**Work required:**
Return every line of the data below, exactly.

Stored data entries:
______________________________
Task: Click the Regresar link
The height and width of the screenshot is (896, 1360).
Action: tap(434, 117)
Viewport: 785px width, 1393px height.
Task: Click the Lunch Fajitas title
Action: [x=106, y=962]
______________________________
**Response for this exercise:**
Task: Click the Regresar link
The height and width of the screenshot is (896, 1360).
Action: tap(434, 117)
Viewport: 785px width, 1393px height.
Task: Click the Lunch Fajitas title
Action: [x=106, y=962]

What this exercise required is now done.